MATERIAL PROVIDED
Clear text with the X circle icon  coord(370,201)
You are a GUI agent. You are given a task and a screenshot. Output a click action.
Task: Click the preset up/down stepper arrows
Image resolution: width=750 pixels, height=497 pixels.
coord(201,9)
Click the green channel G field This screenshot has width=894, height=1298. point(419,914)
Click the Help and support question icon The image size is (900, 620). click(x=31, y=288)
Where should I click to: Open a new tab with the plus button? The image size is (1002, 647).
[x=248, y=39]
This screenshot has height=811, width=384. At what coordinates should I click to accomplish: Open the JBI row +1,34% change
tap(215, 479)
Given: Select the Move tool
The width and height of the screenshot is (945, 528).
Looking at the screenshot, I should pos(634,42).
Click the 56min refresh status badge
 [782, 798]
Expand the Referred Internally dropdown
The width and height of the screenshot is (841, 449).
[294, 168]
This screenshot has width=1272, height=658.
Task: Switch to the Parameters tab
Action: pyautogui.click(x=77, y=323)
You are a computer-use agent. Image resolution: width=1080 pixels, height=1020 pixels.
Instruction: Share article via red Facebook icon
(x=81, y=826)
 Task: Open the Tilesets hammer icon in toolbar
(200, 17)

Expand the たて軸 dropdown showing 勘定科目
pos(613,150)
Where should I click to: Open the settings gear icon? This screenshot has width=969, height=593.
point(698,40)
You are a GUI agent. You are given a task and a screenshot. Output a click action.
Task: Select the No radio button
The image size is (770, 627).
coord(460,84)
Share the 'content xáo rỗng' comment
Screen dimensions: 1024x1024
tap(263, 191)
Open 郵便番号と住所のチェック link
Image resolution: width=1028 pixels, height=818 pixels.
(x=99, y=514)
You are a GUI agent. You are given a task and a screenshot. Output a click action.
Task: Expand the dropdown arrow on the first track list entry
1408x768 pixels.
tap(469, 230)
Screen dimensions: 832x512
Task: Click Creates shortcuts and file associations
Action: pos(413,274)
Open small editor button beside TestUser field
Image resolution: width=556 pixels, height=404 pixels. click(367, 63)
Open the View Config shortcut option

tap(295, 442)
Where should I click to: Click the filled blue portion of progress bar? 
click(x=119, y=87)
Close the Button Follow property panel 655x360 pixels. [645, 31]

WHAT THE EXERCISE ASKS
May I have exactly the lines from the one containing "Open small editor" through the last line of the data, both included?

OUTPUT FOR THIS TASK
Open small editor button beside TestUser field
Image resolution: width=556 pixels, height=404 pixels. click(367, 63)
Open the View Config shortcut option

tap(295, 442)
Where should I click to: Click the filled blue portion of progress bar? 
click(x=119, y=87)
Close the Button Follow property panel 655x360 pixels. [645, 31]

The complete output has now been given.